To do:
**a.** Summarize the article on OKEx in two sentences.
**b.** Answer these questions from the article on OKEx, one per line:
(i) What is the USD value given for the bet?
(ii) Which exchanges does BTI claim are still the "cleanest"?
(iii) What position does Tai Zen hold?
**c.** Name every cryptocurrency exchange mentioned in the article on OKEx.

Extract to read:
··········

OKEx Defends Itself from Wash Trading Accusations With a BTC 100 Bet
After Blockchain Transparency Institute (BTI), the group of anonymous blockchain data researchers and enthusiasts, reported that a large majority of cryptocurrency exchange OKEx‘s volume is fake, the exchange’s CEO Jay Hao wants to challenge this claim with a bet worth BTC 100 (USD 970,000). The reactions to both the accusations and the bet are numerous and various, but earlier reports on wash trading don’t provide a clear answer to this debate either.
A challenge was issued via Twitter, by which Hao wants BTI to either accept the bet or apologies for the allegations of wash trading. If they do accept the bet, Hao claims that the exchange will pay 100 BTC if it’s not able to prove that 10+% of their volume is real. If they can, the group has to pay the same amount to OKEx. The main goal here, Hao emphasizes, is to prove BTI wrong.
The CEO’s bet comes as a reaction to BTI’s recent September 2019 Washtrade Report, which currently (13:00 UTC) can’t be accessed (the entire website seems to be down at the moment). However, as we have previously reported, BTI claims the “cleanest” exchanges to still be Kraken, Poloniex, Coinbase and Upbit, while OKEx and Bibox lead the exchanges with the highest percentage of wash trading in their ranking, which means that fake volumes of these exchanges exceed 75%.
Head of Operations of OKEx, Andy Cheung, also denied the accusations, calling the group’s report “false,” saying that they “are NOT involved in and do NOT tolerate any wash trading activities at OKEx,” that the methodology used is “highly questionable,” and that the BTI is not transparent on their website. (As previously reported, the website of the project does not disclose who the members of this for profit group are.) “Considering our unique market structure, one cannot expect to use a methodology that lacks comprehensiveness to yield an accurate result. You don’t measure everything with the same ruler,” said Cheung.
For their part, answering a repeated question posed by Tai Zen, CEO of Cryptocurrency Market, whether they have a direct access to the analyzed exchanges’ books and order matching engines, BTI explained in their Twitter post that they have over a year of data, that their “algorithms are tailored depending on many variables between exchanges,” and that they “do consult with exchanges on their routing, matching and execution engines.” Finally, Zen asked again if they “have DIRECT ACCESS to their routing, matching and execution engines because if u do not have direct access to it I refuse to believe you can reliably determine what trades are washed and what trades are legit,” to which BTI replied that “yes you cannot definitely say of course 100% without those account details, which is why we have margins of error (after many months of analysis) and we BTI Verify exchanges under 10%.”

··········

Provided material:

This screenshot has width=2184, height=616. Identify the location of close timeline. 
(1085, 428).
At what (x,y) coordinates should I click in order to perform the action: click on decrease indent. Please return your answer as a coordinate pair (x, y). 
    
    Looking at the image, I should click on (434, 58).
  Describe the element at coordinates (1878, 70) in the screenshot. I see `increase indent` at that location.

··········

Written responses:
**a.** OKEx CEO Jay Hao challenged Blockchain Transparency Institute's claim that most of the exchange's volume is fake by offering a BTC 100 bet, demanding that the group either accept it or apologize. OKEx's Head of Operations Andy Cheung also called the report false and its methodology highly questionable, while BTI said it tailors its algorithms to each exchange but admitted it cannot be 100% certain without account details.

**b.**
(i) USD 970,000
(ii) Kraken, Poloniex, Coinbase and Upbit
(iii) CEO of Cryptocurrency Market

**c.** OKEx, Kraken, Poloniex, Coinbase, Upbit, Bibox